Hanesbrands (HBI) shares were once on fire before starting a long disappointing earnings trends that keep leading the shares lower. Quarter after quarter the company would lower then raise guidance taking investors on quite the ride. The stock has rebounded from the December 2018 lows, and now the stock is approximately 50% higher. While the company still has a decent amount of leverage holding shares back, I believe the company is able to cover its obligations. We review if and where shares may be worth purchasing.

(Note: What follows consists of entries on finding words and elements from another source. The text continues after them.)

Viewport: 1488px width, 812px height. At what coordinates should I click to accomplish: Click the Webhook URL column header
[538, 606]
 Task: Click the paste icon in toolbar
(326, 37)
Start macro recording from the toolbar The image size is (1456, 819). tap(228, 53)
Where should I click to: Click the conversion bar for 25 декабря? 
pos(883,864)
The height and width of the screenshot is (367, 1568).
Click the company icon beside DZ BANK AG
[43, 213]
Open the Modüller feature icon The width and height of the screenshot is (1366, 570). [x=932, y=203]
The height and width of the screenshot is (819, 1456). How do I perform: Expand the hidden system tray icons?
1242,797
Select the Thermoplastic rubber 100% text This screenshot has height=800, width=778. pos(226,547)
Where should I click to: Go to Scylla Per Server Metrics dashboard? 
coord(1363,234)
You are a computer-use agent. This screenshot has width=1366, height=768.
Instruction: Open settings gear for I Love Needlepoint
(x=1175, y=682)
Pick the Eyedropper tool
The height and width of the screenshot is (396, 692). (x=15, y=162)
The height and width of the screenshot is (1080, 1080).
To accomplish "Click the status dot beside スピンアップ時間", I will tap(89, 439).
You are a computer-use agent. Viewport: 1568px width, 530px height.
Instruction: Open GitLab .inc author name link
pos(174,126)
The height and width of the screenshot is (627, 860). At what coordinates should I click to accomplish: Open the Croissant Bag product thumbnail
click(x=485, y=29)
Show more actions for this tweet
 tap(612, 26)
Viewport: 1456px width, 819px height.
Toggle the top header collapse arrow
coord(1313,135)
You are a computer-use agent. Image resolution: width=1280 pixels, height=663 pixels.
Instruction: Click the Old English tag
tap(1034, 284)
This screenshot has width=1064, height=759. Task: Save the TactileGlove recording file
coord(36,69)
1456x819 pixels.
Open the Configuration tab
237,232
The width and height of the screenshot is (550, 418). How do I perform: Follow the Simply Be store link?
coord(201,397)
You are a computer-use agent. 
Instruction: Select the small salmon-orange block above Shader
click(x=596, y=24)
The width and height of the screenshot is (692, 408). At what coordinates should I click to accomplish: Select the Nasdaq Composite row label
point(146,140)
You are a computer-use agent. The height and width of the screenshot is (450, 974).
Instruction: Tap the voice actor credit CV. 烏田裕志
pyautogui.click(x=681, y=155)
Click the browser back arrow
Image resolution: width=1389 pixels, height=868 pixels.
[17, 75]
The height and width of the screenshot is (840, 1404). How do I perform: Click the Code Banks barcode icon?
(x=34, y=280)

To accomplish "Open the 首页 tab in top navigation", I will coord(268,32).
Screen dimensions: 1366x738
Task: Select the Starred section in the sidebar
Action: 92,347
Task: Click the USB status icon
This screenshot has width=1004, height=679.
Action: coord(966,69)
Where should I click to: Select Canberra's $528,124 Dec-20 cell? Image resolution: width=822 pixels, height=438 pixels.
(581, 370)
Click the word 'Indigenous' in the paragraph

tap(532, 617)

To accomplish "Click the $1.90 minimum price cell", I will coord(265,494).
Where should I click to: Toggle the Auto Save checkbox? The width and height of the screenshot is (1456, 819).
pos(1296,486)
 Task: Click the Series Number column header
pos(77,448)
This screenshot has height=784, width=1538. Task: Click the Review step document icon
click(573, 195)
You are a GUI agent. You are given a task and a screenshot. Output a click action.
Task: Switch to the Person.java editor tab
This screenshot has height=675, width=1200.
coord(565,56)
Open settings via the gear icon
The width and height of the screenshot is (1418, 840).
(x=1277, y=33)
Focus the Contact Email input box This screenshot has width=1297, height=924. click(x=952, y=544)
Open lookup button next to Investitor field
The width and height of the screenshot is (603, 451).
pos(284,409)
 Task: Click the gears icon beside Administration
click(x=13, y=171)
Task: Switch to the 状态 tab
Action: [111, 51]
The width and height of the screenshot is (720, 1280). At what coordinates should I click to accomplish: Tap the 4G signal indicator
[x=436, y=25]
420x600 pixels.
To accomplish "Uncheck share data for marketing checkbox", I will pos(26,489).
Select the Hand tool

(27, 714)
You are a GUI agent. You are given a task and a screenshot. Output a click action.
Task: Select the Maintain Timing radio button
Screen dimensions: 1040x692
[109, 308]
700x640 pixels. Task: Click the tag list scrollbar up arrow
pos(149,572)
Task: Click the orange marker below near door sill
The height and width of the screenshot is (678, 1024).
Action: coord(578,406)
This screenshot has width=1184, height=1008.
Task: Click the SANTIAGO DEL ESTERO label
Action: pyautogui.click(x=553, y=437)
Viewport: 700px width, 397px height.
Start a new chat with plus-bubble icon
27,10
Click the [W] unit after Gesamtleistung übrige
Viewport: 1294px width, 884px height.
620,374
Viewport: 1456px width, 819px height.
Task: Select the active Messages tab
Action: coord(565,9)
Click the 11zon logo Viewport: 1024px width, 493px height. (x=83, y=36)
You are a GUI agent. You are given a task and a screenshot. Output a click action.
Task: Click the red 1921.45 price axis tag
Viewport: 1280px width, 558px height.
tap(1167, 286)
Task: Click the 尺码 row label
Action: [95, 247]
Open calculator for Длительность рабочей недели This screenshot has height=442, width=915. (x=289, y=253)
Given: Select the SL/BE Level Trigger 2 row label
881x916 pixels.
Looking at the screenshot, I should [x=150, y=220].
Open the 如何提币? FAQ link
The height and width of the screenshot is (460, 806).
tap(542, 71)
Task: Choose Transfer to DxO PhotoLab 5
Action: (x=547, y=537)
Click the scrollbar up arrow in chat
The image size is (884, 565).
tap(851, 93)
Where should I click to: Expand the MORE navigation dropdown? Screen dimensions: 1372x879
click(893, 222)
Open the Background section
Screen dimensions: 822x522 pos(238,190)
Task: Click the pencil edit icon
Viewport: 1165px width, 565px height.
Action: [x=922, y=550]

In the most recent quarter, the company beat on both the top and bottom lines.
Source: Seeking Alpha
This shouldn't come as a surprise as the company lowered guidance a few times to meet expectations more handily. The more impressive result was the year-over-year growth in revenue of 7.3%. However, earnings were a bit lower than the $0.52 reported in the fourth quarter of 2017. The company was able to produce cash from operations of $502 million in the quarter which allowed it to reduce debt by over $400 million. This now puts its leverage to 3.3x EBITDA.
Source: Investor Presentation
Within the company are multiple brands with market leading positions. A great way for the investor to play the basic consumer apparel market, as we all know underwear, socks, and bras are not going away anytime soon.
The company is not guiding for much growth, with 2019 guidance of $6.885-$6.985 billion in sales, and an adjusted operating profit of $955-985 million. While neither of these are thrilling to investors, the more important focus should be on cash flow which shows a healthy amount of growth. This allows the company to continue to delever and deliver shareholder returns.
The company has a history of making acquisitions which could of course throw it off course in its guidance to shareholders. However, this will have to be watched and hopefully management focuses more on the balance sheet.
On a positive note, the debt continues to be reduced as the company went on an acquisition spree over the past few years.
While total debt only decreased by $200 million, it was a decrease none the less. The plus side of the company making all these acquisitions was the diversification in revenue streams. Once a company dominated by innerwear it now produces significant revenue from activewear.
This has been a main source of growth for the company along with international. Profit margins continue to remain under pressure which is also a negative. It is obvious in the fact the company is predicting more revenue but about the same profit in the coming year. If the company can find a way to improve its margins, I believe investors would gladly reward the stock.
There is value to be had in the fact the company owns many of the leading brands for the categories in which it sells.
Source: Investor Presentation
This typically is driven by consumer behavior to buy what they know works when buying simple clothing. The everyday consumer sticks to the same underwear or socks that they know has worked for them for years. They are not generally looking to switch brands for this. The company has immense value in the fact that consumers love its brand and this should not be overlooked. That being said, the valuation must make sense from an operational standpoint. While brand power is important, its clear margins are still being affected and pricing power is not present.
Compared to peers, the company trades at an attractive valuation.
As we can see above, HBI offers a better forward P/E, yield, and P/S ratio than those in its peer group. This should provide investors with confidence that they are getting the cheapest in the apparel sector. Though, it should be noted the company is not operating as strongly as these peers. An investment now would be in hopes for a better future that the market currently is not expecting.
Versus its own history, the company trades at attractive valuation levels as well.
The company trades below its 5-year average for P/E, P/S, P/CF, and forward P/E. This signals that now would be a better time than any in the past 5 years to purchase shares from a fundamental valuation standpoint. Additionally, the company has a higher than average yield and offers a higher earnings yield.
Dividend growth investors should be aware there has not been a raise since the first quarter of 2017. I believe management is right in pausing raises in order to reduce debt first. Once the debt has reached a more reasonable level, investors should expect resumed dividend growth. At this time, the dividend is still yielding a respectable 3.25%.
So what do we think about Hanesbrands as an investment today? Well, after several quarters of disappointing growth, the shares are now priced as they should be. While the company is not doing horribly, we are in an economically positive part of the cycle so the concern becomes what happens to the results during a recession? The company cannot seem to improve margins and is under pressure from continued retailer bankruptcies; the question is what is a fair price for a company with little earnings and revenue growth? That all depends on what someone is willing to pay while waiting for the story to turn around. The investor will be paid an enticing yield to wait, but must be patient as the story continues to develop. I last wrote saying I believed shares would be fairly valued at about 12x earnings. Sure enough, that is where shares currently trade. I believe the company has more to work to do before shares can move higher from here, and I believe there is risk in management executing 100% as it hasn't been doing so lately. Investors should keep an eye on the earnings, inventories, and debt levels going forward as these would help signal more positive times and suggest an entry point for the stock. Right now, shares may continue to trade sideways until there are more positive developments.
Disclosure: I/we have no positions in any stocks mentioned, and no plans to initiate any positions within the next 72 hours. I wrote this article myself, and it expresses my own opinions. I am not receiving compensation for it (other than from Seeking Alpha). I have no business relationship with any company whose stock is mentioned in this article.